Following last month’s blog from Jade in which she enthused about her trip to swanky Tapas joint, El Gato Negro, we asked around the office for our next Banc Review. SEO extraordinaire Ryan White enthusiastically offered to contribute, but he’d been so impressed with Jade’s review of El Gato Negro he decided to take his custom there too. With 1,730+ eateries in Greater Manchester, we though two reviews in a row may be too many for one joint.
Thankfully, PPC Manager Matt Taylor stepped up to the literal and figurative plate, and has blogged about his brunch time trip to Ezra and Gil in Manchester’s hipster paradise, the Northern Quarter…
Sunday tasks abound and hunger creeping up, the wife (Amy) and I decided to do the trendy thing and have brunch in the Northern Quarter. As everybody knows, there’s no shortage of eateries in the NQ. If you’re looking for the perfect balance of good quality food, slight air of pretentiousness and off-the-wall theme then there’s no better place to choose to eat.
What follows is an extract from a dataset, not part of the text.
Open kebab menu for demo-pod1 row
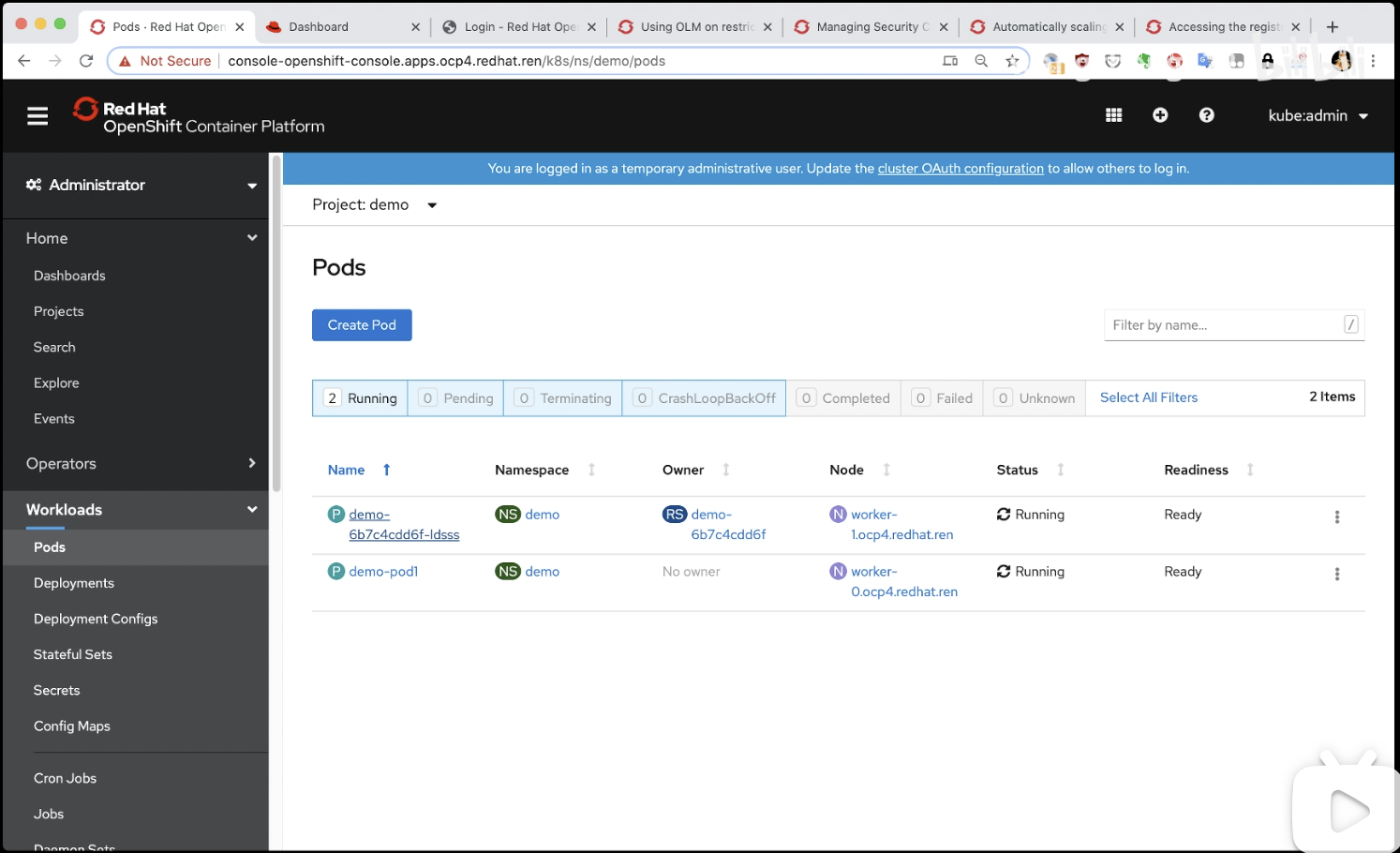tap(1336, 574)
We didn’t have anywhere specific in mind where to eat that day, but Amy recalled a strong recommendation to try Ezra & Gil from one of her Korean language students. A quick check on Google Maps revealed it was close by.
Off to the restaurant we went, which is located on Hilton Street (just off Piccadilly Gardens). Initially, I was a little overwhelmed with the size of the restaurant. We’d been expecting a more low-key affair and a bit more intimacy with a bit of an arthouse vibe (a-la Trove in Levenshulme). The general vibe of the place is nice (and intentionally a little rough around the edges). Dogs are welcome, which is good even though we didn’t have our little Champ with us at the time. Free dog treats sat next to some free water, which is a nice touch.
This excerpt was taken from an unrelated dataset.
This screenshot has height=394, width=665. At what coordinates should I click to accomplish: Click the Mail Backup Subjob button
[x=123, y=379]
The restaurant also functions as a food shop, with a lot of fresh produce available as well as other food items. There was a large range of fresh vegetables, eggs and bread/pastry. There were also some luxury items such as exotic juices, gourmet pasta and a few other bits and bobs. We weren’t in the market for foody purchases at the time, but it’s nice to have a nose around and see what’s available. It certainly adds a bit of life to the place.
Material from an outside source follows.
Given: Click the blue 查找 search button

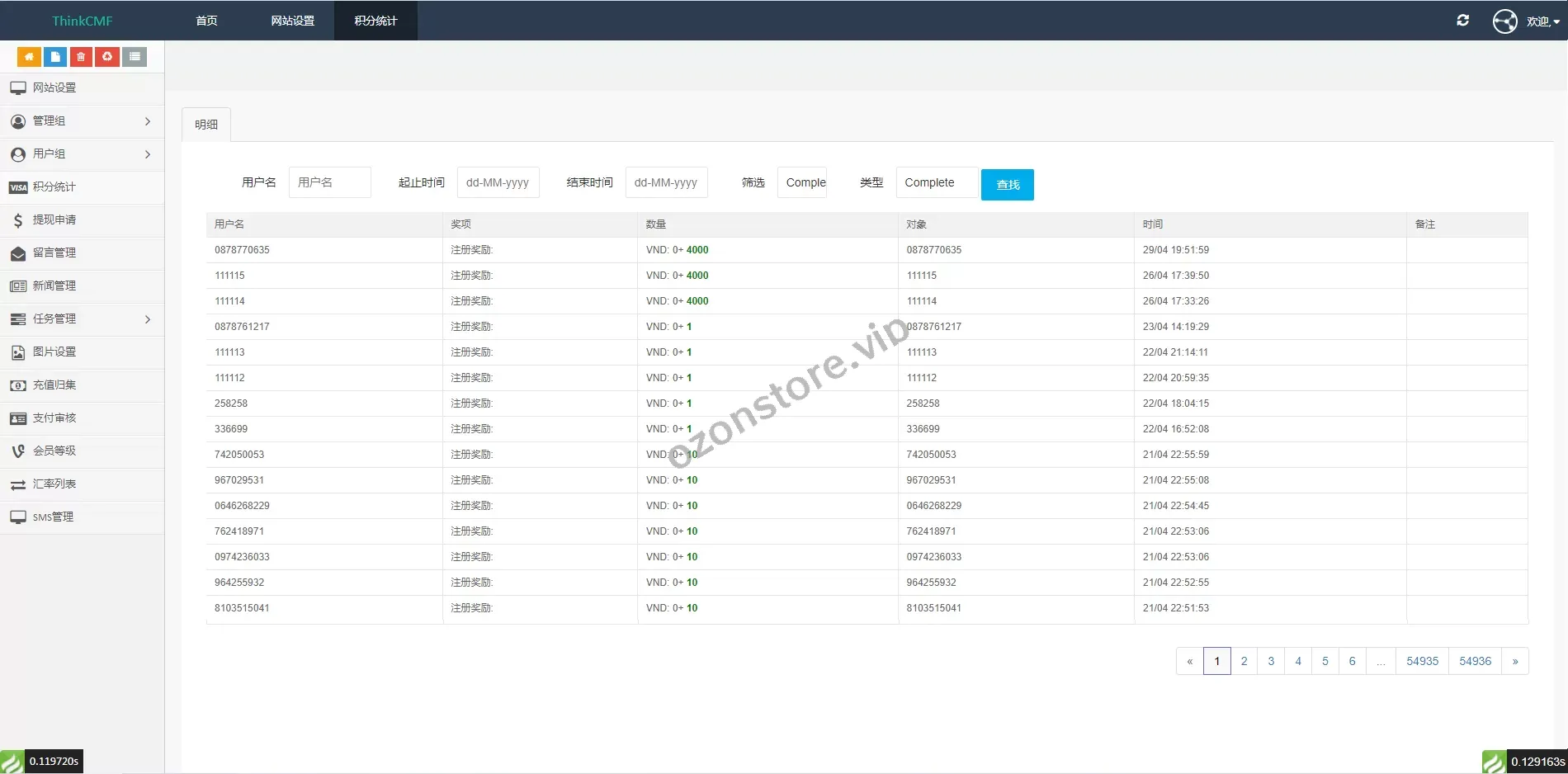Looking at the screenshot, I should tap(1007, 185).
We were worried that with so many tables to wait on, whether the service would be up to scratch. There were a few empty tables, but unfortunately they had not been cleared as quickly as people were arriving to eat. Too many empty tables with dishes and cutlery left dotted around the place. Luckily, we spotted a bench for two and sat down relatively easily and started going over the menu.
Having dietary restrictions wasn’t much of an issue, as there were many different kinds of dishes available. I’m not sure if there were gluten-free options available, but I wouldn’t be surprised if there were upon request. We had opted to share two dishes – chicken and halloumi on sour dough bread, and avocado and Portobello mushrooms on sour dough bread. I spotted an option for a Cumberland sausage for only £1, so I chucked it on to our order.
We also ordered our usual coffees (two Americanos). This is hit and miss at almost every café, as every Americano drinker knows. Luckily, Ezra & Gil did not disappoint and the coffee was tremendous. The flavour was rich and not too bitter. Even the cup and saucer was a nice touch, certainly didn’t feel cheap.
Our food took a little time to arrive, but not too long. And after all, there’s nothing more suspect than ordering food and have the waiter bring it our within three minutes.
The food was superb. Everything was so fresh and felt like care had been taken on presentation. Whilst both dishes were enjoyable, I think the balsamic dressing on the chicken dish was a bit over the top and the taste became a little overbearing. Luckily, we had two dishes that we were sharing so this hadn’t bothered me as much as it potentially could have.
The addition of a Cumberland sausage turned out to be a good idea. Although, interestingly the sausage was actually two tiny, fat sausages. I’m not an expert, but I thought they came in a particular fun, curly wurly shape. It was, however, delicious so it doesn’t matter what shape they are.
One criticism we both shared, was that the knives were very dull. When you’re trying to cut through sough dough bread, you really need something up to the task and it was practically useless. We ended up just tearing through this with unorthodox dining methods, but we got the job done.
All in all, I do recommend dropping by and having brunch at this place. If you can do so outside of peak times and weekends, you’re probably going to have a much nicer experience. And maybe bring your own knives.